Pendidikan, dalam Islam, adalah aktivitas spiritual. Maka, bagi seorang muslim, mencari ilmu adalah awal dari mujahadah menyongsong hidayah Allah, mempersiapkan diri secara lahir-batin untuk hidup secara benar dalam naungan petunjuk-Nya, menghiasi diri dengan amal shalih, menjauhkan jiwa dari kejahilan, dan dengan sepenuh hati berharap mendapatkan karunia terbesar melihat ‘wajah’-Nya di akhirat nanti.[1] Bahkan, Imam asy-Syafi’i berkata, “Mencari ilmu itu lebih utama dibanding shalat nafilah. Beliau juga berkata, “Tidak ada yang lebih utama setelah (ibadah-ibadah) fardhu selain mencari ilmu.”[2]

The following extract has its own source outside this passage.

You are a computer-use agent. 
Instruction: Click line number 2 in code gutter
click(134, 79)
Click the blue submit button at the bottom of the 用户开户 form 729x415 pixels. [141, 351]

Dengan sendirinya, pandangan seperti ini menggiring kita pada kesimpulan-kesimpulan berikutnya yang — dalam banyak hal — akan berseberangan secara diametral dengan filsafat pendidikan Barat. Salah satu bagian terpenting yang segera terlihat adalah “penjenjangan” (staging, levelling), baik menyangkut usia peserta didik, materi yang diberikan, maupun waktu tempuh. Karena bertujuan membentuk manusia yang secara fisik dan mental siap mengabdi kepada Allah, maka pendidikan dasar dalam Islam adalah pendidikan anak pra-baligh, dengan variasi yang relatif terbuka mengenai kapan berakhirnya. Secara tradisional, masa ini membentang antara 9 sampai 15 tahun, tergantung banyak faktor seperti ras, jenis kelamin, fisiologis, psikologis, asupan gizi, iklim, sosiologis, dan lain-lain. Namun, disepakati bahwa kapan pun usia baligh itu tiba, seorang anak harus dipastikan telah siap menyambutnya, dimana di saat itu taklif mulai dibebankan dan segenap amal perbuatan mulai dicatat. Tentu saja, waktu tempuhnya menjadi relatif longgar dan cakupan materinya pun lebih terbatas, sehingga memperbesar peluang untuk mencapai hasil yang memuaskan.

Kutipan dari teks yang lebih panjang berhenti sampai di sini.